Times Online
July 30, 2009
Shell’s earnings in the three months to the end of June declined from $7.9 billion (£4.8 billion) in the same period last year to $2.3 billion. Its first half performance was 64 per cent lower at $5.6 billion.
In his first results as chief executive, since taking over from Jeroen van der Veer, Shells Peter Voser gave a gloomy assessment of the oil market blaming the economic downturn for reduced energy demand. Since reaching a record high of $147 a barrel last year, oil is now trading 57 per cent lower at $63.
Mr Voser also warned that production capacity and costs remained too high in the industry and would remain a threat.
Shell’s performance was worse than BP’s, which reported its second quarter results two days ago.
BP’s profits fell 53 per cent but has launched a programme to cut a further $1 billion of costs on top of the $2 billion it has already achieved.
Shell is also cutting costs and took $700 million out of its operations in the first half.
It has also reduced its senior management numbers by 20 per cent and plans to cut capital expenditure by 10 per cent next year.
Mr Voser said: “Energy demand is weak.

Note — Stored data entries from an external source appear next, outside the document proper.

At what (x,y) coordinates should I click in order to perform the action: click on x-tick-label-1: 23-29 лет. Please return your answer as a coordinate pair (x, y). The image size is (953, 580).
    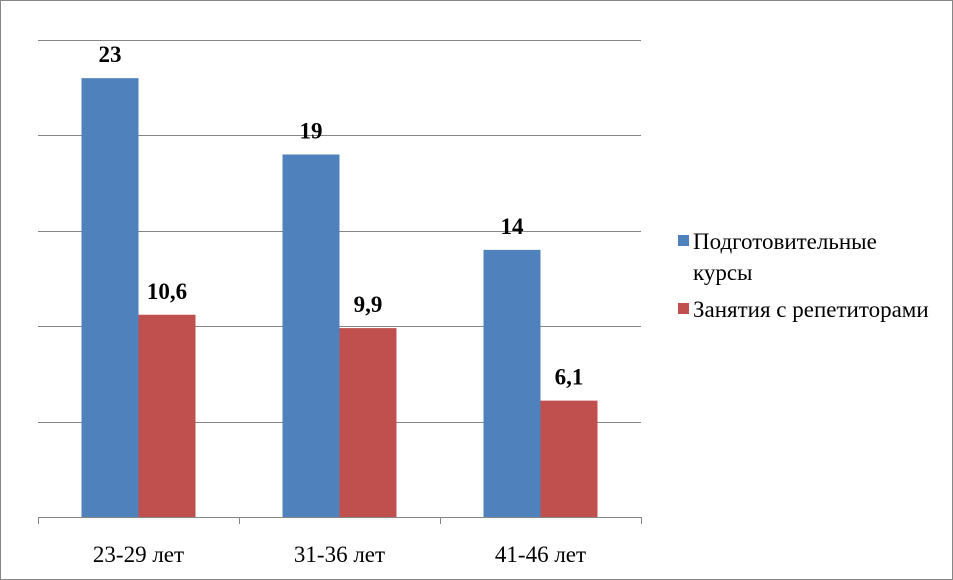
    Looking at the image, I should click on (138, 554).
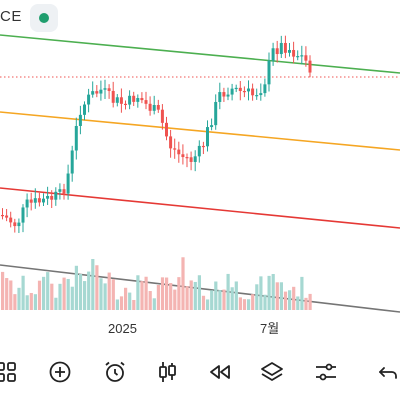 This screenshot has height=400, width=400. I want to click on status-button, so click(44, 18).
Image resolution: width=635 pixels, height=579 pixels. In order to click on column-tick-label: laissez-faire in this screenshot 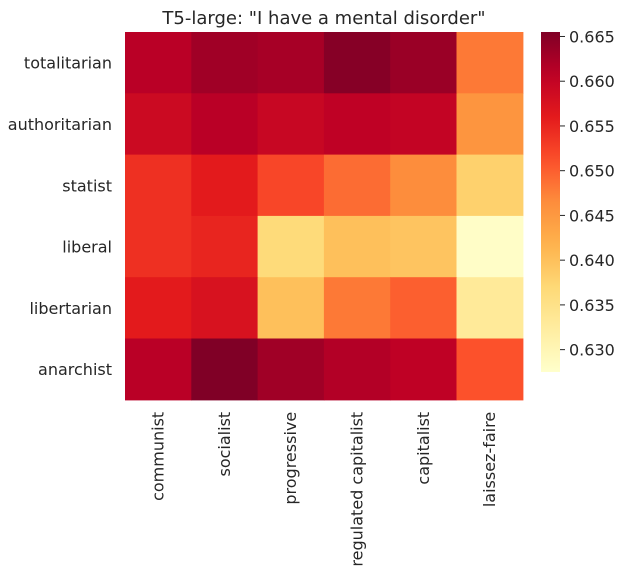, I will do `click(490, 460)`.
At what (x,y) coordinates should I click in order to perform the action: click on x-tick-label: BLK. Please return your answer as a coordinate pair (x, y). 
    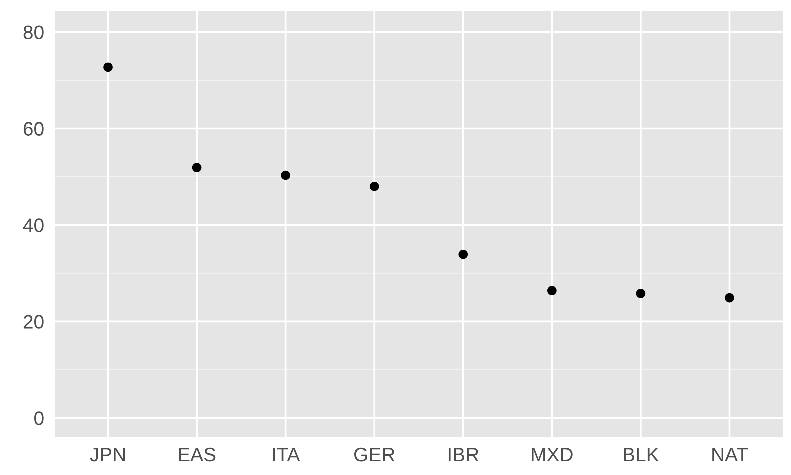
    Looking at the image, I should click on (642, 455).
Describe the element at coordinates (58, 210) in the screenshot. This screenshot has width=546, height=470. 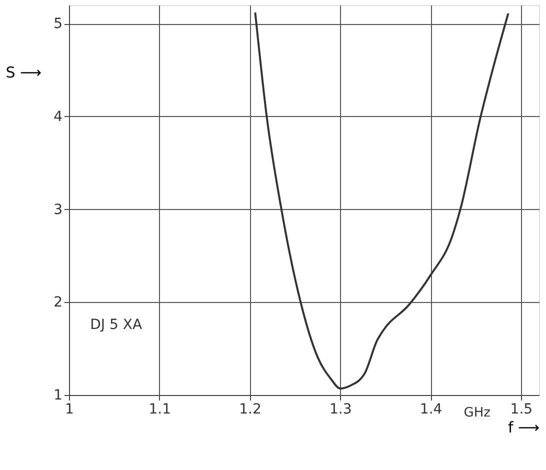
I see `y-tick-label: 3` at that location.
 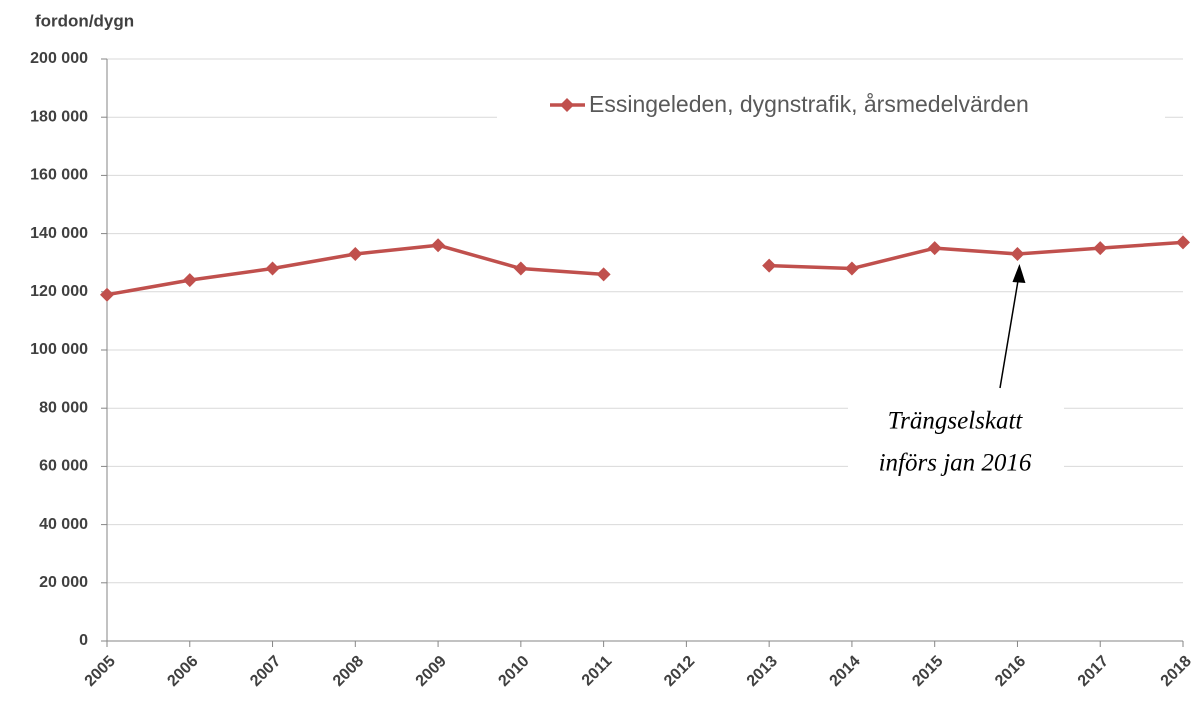 What do you see at coordinates (59, 176) in the screenshot?
I see `y-tick-label: 160 000` at bounding box center [59, 176].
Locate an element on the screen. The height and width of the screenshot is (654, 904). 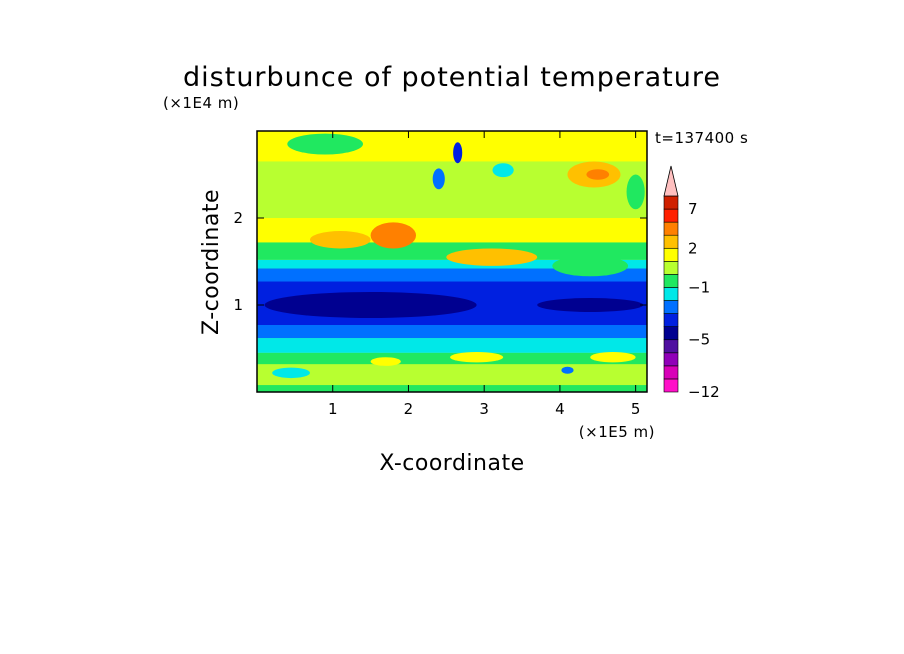
colorbar-label--12: −12 is located at coordinates (704, 392).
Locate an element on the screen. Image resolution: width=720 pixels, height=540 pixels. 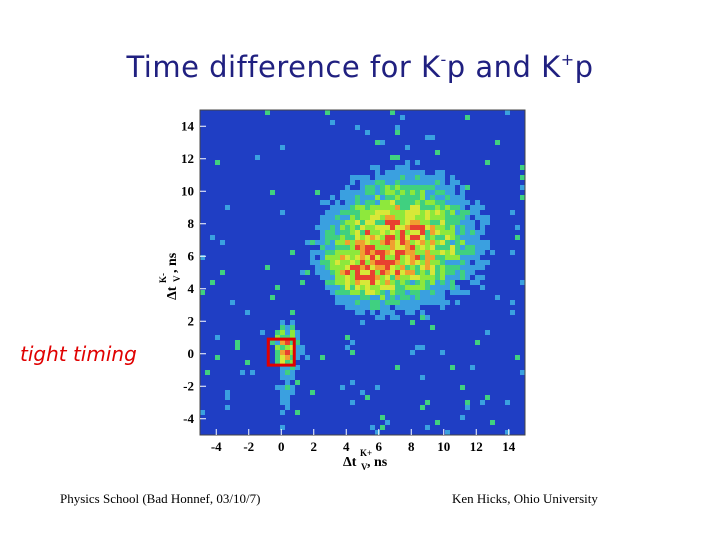
y-axis-label-group: Δt V K-, ns is located at coordinates (170, 276).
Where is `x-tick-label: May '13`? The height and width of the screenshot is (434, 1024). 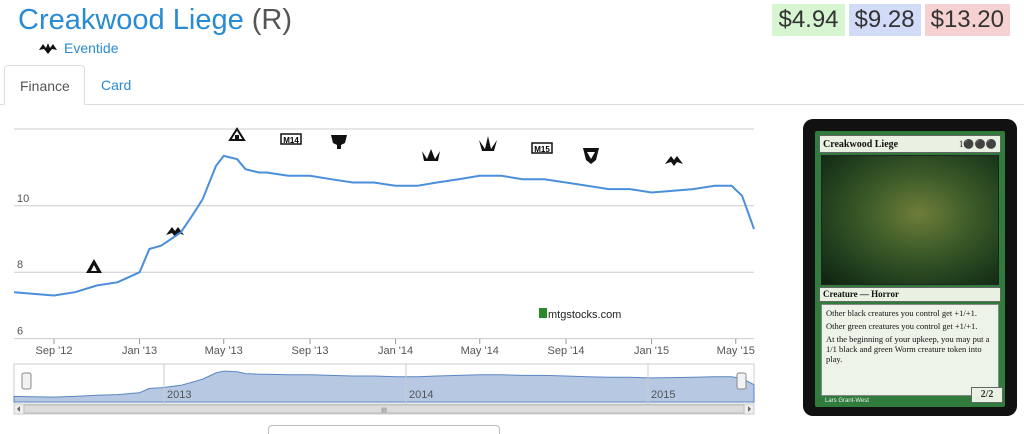 x-tick-label: May '13 is located at coordinates (224, 351).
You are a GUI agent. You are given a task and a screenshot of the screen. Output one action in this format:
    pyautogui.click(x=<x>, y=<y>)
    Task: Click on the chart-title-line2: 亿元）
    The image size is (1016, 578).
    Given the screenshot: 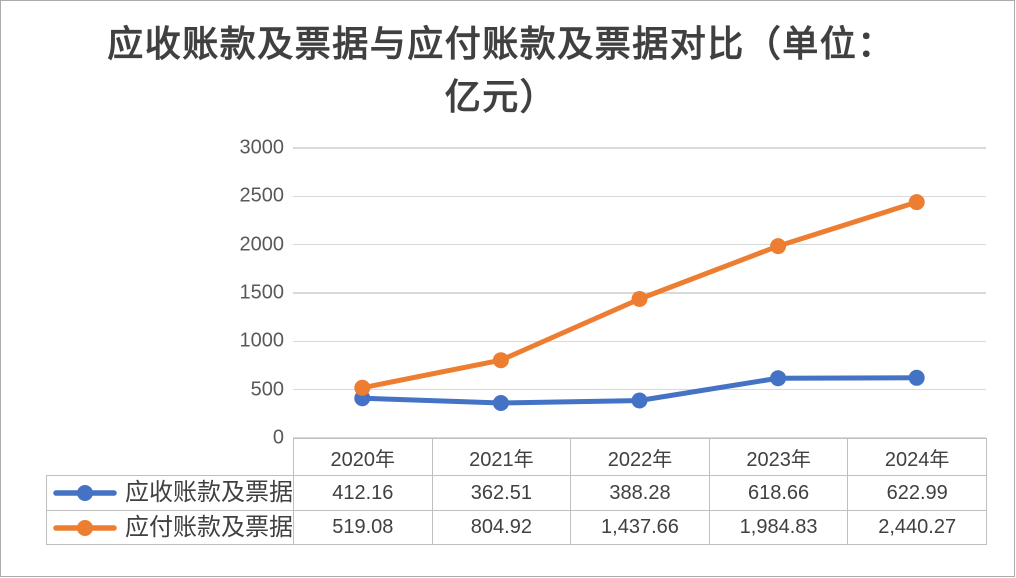 What is the action you would take?
    pyautogui.click(x=501, y=97)
    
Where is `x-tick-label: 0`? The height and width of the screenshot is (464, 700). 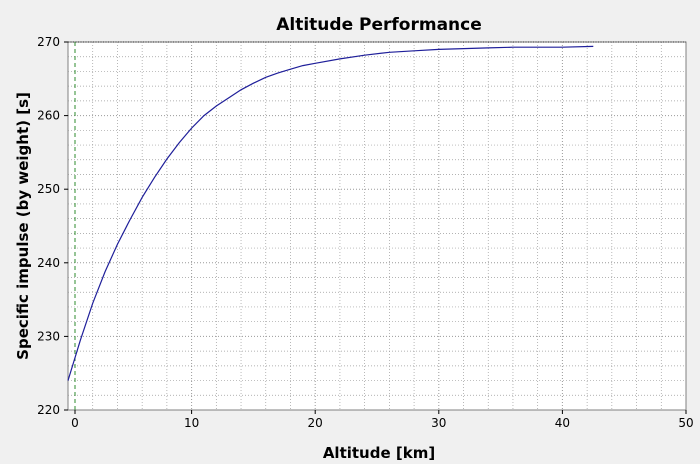
x-tick-label: 0 is located at coordinates (75, 423).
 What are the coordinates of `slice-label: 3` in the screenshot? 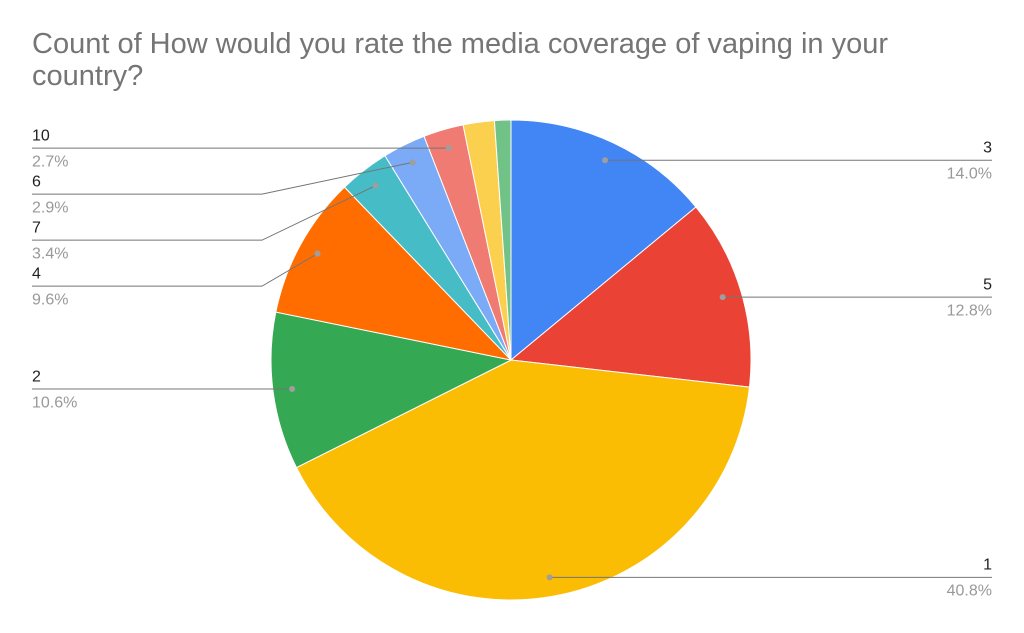 It's located at (988, 148).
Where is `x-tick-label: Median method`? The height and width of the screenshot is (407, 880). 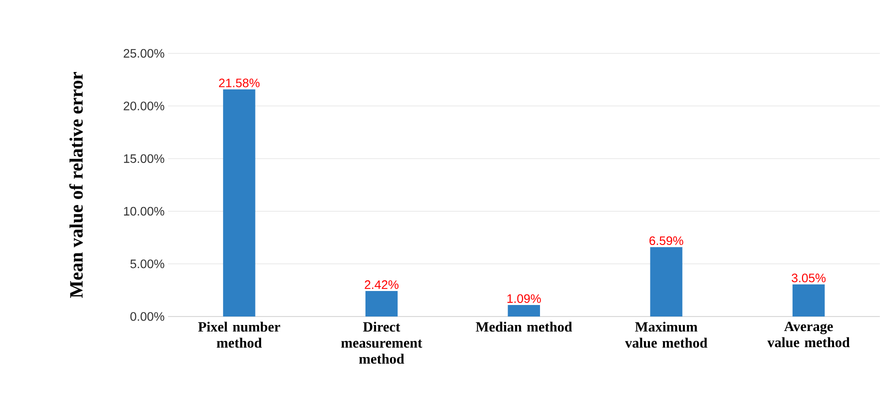
x-tick-label: Median method is located at coordinates (524, 327).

There is excess capacity in the market, and industry costs remain high. Conditions are likely to remain challenging for some time, and we are not banking on a quick recovery. Shell is adapting to this new situation, and we must do more.”
Despite the difficult market conditions, Shell said it would be increasing its second quarter dividend by 5 per cent to 42 cents a share. The total interim dividend is also up 5 per cent to 84 cents a share.